It was lucky for all at Molineux that the player’s aunt ran a cafe in the middle of Wolverhampton and that Stan Cullis had a persuasive tongue. As the 16-year-old was hesitating over whether to put pen to paper or go and look round other interested clubs, the manager crucially took him to look at the trophy area and told him he would be joining one of the finest clubs in Europe.
The WCR interview goes over the reasons for Knowles’s defection from the game and there is searing self-criticism about the young man he was. “I was arrogant and wish I could turn the clock back and say sorry to those people I didn’t show enough respect to,” he said. “I am still carrying the garbage of how I used to behave.” Anyone hoping to hear that he regretted turning his back on Molineux and a possible place in the Mexico World Cup finals will have been very disappointed.

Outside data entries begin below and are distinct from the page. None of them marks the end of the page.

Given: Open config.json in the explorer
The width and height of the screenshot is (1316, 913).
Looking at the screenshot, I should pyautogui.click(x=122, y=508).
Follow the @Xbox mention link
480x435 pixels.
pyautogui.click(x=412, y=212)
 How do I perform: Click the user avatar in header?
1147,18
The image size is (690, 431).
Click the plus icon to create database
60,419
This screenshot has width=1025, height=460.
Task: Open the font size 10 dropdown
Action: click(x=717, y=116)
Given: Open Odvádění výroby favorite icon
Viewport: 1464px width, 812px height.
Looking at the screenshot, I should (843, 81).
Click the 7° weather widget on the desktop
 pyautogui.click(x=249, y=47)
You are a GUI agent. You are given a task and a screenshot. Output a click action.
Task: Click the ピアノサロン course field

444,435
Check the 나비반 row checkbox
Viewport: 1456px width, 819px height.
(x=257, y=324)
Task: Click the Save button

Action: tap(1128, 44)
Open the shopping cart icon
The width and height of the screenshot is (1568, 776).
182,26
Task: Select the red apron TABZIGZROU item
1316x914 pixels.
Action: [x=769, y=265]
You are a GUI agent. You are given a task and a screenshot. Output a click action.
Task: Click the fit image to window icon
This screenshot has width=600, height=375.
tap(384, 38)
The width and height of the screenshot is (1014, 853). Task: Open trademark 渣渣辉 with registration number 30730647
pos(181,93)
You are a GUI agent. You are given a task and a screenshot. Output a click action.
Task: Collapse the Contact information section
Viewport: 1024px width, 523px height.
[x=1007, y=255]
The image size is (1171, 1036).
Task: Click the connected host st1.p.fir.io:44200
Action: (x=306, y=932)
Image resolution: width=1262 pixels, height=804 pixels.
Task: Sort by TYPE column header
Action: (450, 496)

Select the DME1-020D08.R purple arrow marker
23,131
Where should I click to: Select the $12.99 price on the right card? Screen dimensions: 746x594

Back, though, to the music and the disclosure that the young Knowles modelled himself on Elvis after one of his many cinema visits had been to see Jailhouse Rock. No surprise to hear the song of that name was on the list, then.
So, too, is The Sun Ain’t Gonna Shine Anymore by the Walker Brothers, to whom he was introduced backstage at The Gaumont in Wolverhampton around the time Cyril was playing for England under-23s at Molineux.
Gerry and the Pacemakers’ You’ll Never Walk Alone and Italia 90 backing track Nessun Dorma are two other popular selections in the ten-strong play-list, which took a surprise twist with I Dreamed A Dream by Susan Boyle – a song Knowles said reflects his love of an underdog.
With One Wish by ‘brilliant actress’ Glenn Close also comes from left field and there is a nod to Jehovah’s Witnesses with the choice of I Will Call – a piece that we are informed is favoured by those in the movement.
Is This The Way To Amarillo? by Tony Christie is in there for its uplifting nature and the list is completed by Sinatra’s My Way – no explanation required!
WCR is to be found at 101.8FM, where we hear suggestions that a new Inside Tracks series might be in the offing.